Trump Ally Removed From Ballot After His Endorsement

(TheLibertyRevolution.com)- https://news.yahoo.com/trump-backed-house-candidate-removed-023501680.html

Former State Department spokesman Morgan Ortagus and two other candidates were removed from the August primary ballot in Tennessee’s 5th Congressional District by the Tennessee Republican Party on Tuesday.

Because Ortagus had only just arrived in the state, the vote resulted from months of work by both GOP politicians and activists to remove her. Former President Donald Trump backed her.

The state GOP’s executive committee can remove candidates off the primary ballot if they do not follow the party’s bylaws. The bylaws stipulate that a candidate must have voted in three of the previous four GOP primaries and be a member of the state or local Republican parties.

Ortegas believed that she is a bona fide Republican by their criteria and thinks Middle Tennessee citizens should choose their representative, not establishment party officials.

The committee chose to remove Ortagus and fellow candidates Robby Starbuck and Baxter Lee, whose candidacies were also challenged, according to state GOP Chairman Scott Golden.

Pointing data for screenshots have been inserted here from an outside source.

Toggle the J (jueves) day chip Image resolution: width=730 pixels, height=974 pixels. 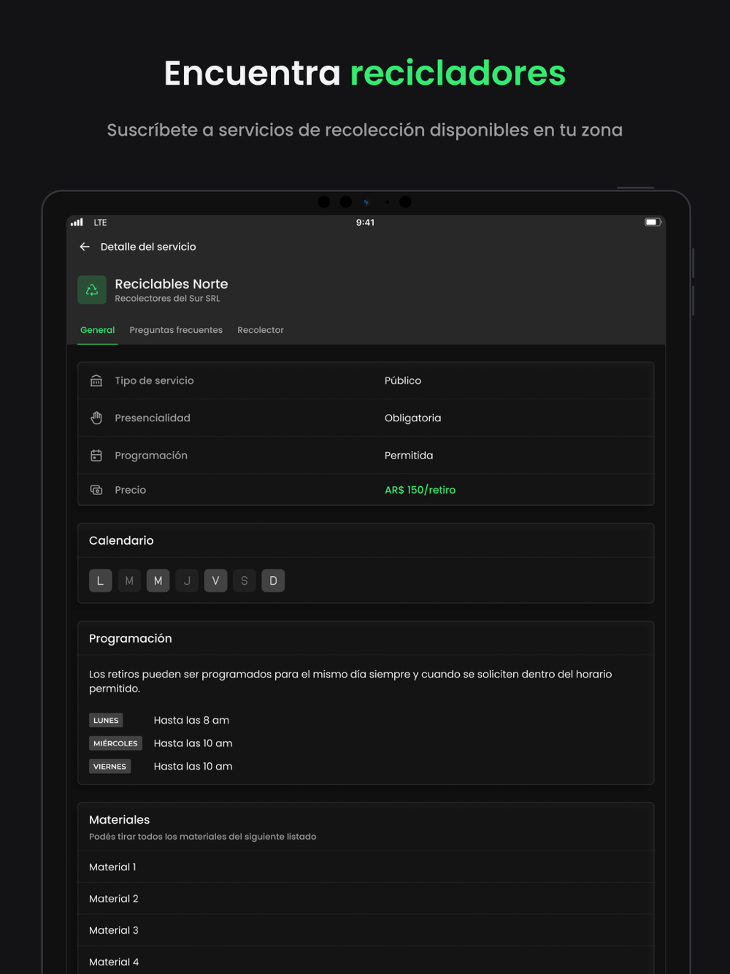(187, 580)
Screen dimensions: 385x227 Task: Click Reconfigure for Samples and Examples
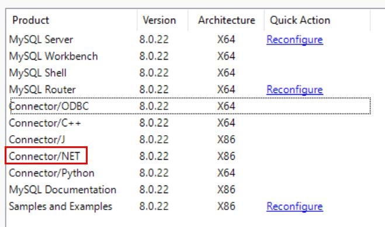pyautogui.click(x=294, y=207)
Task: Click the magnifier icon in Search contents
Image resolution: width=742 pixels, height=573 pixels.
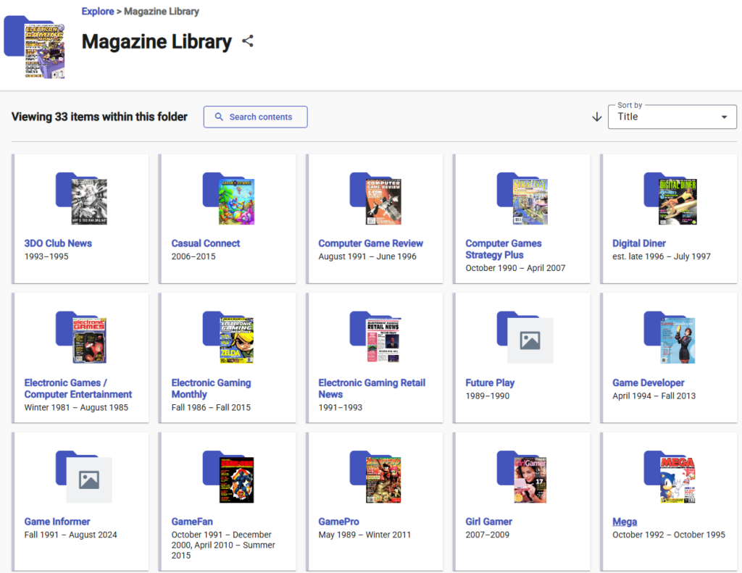Action: (x=218, y=117)
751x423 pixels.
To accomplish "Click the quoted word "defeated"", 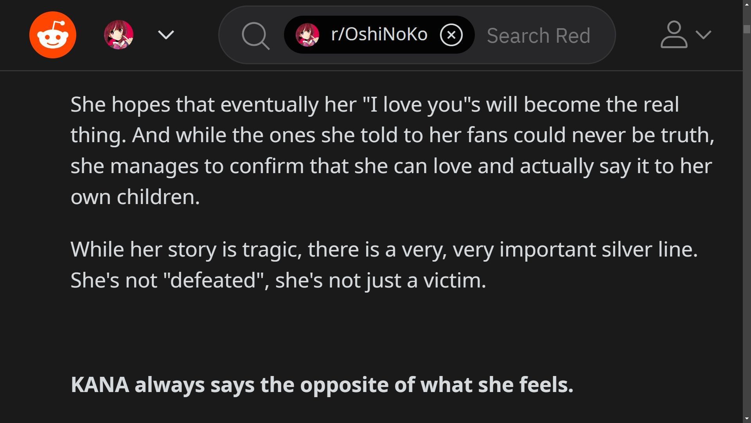I will tap(213, 280).
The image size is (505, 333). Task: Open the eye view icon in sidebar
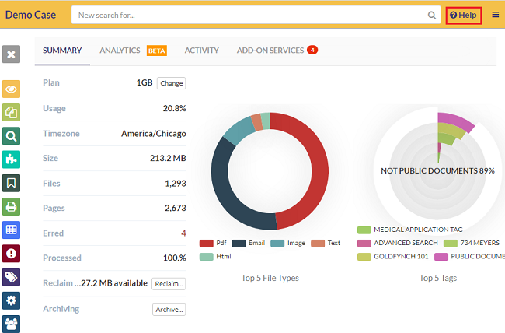pos(12,89)
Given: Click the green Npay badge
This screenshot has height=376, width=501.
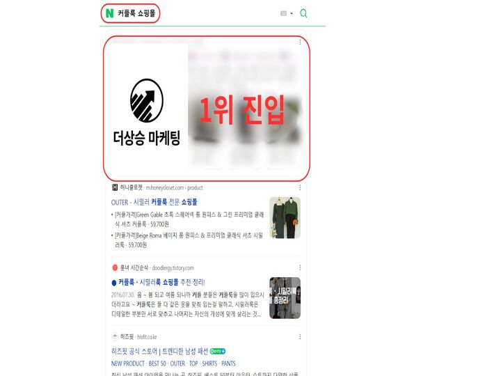Looking at the screenshot, I should click(218, 351).
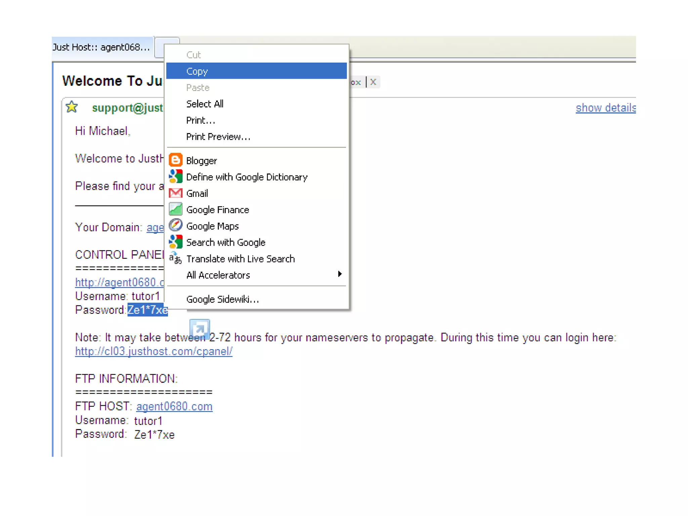688x516 pixels.
Task: Click the Translate with Live Search icon
Action: coord(175,258)
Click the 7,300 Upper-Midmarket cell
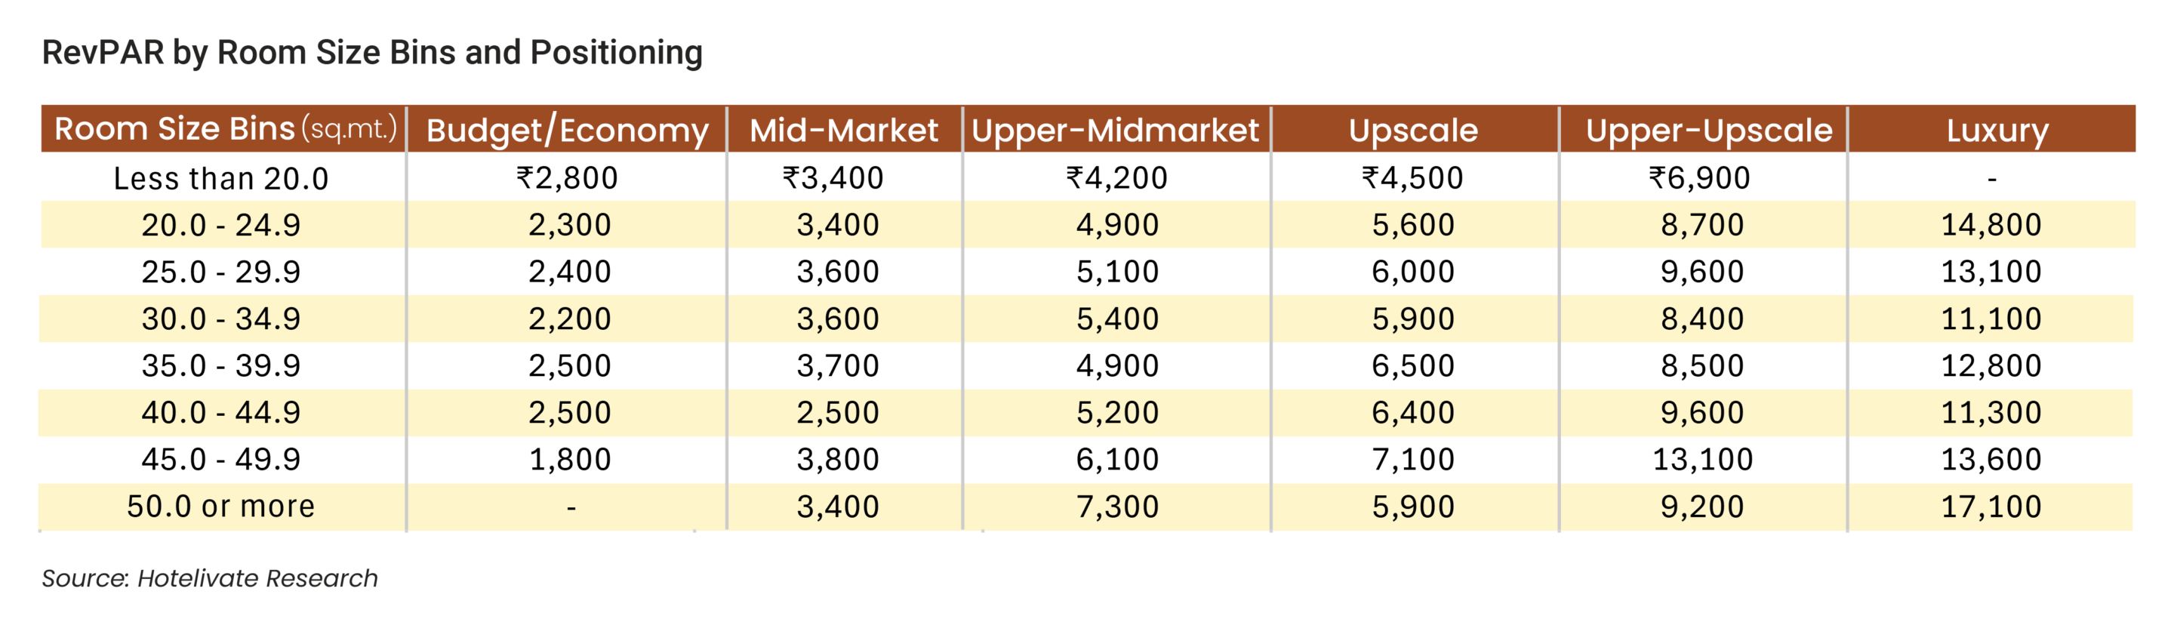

Ortegus said that President Donald Trump thinks she is the best person in Congress to fight for his America First agenda for Middle Tennessee, and she is working hard to make sure her fellow Tennesseans, especially TNGOP SEC members, understand why,

The primary is just one of several where Trump’s clout is being tested.

Even though Ortagus entered the difficult primary for the newly formed 5th District in February with President Trump’s complete and entire backing, her campaign irritated several state and local Republicans because she had only relocated to Tennessee last year. Ortagus resided slightly outside the newly defined district she wished to represent when she first moved to the state before moving inside its limits in mid-March.

Her detractors have also pointed to her years of criticism of Trump and support for Jeb Bush in the 2016 Republican primary. Her wedding was performed by liberal Supreme Court Justice Ruth Bader Ginsberg.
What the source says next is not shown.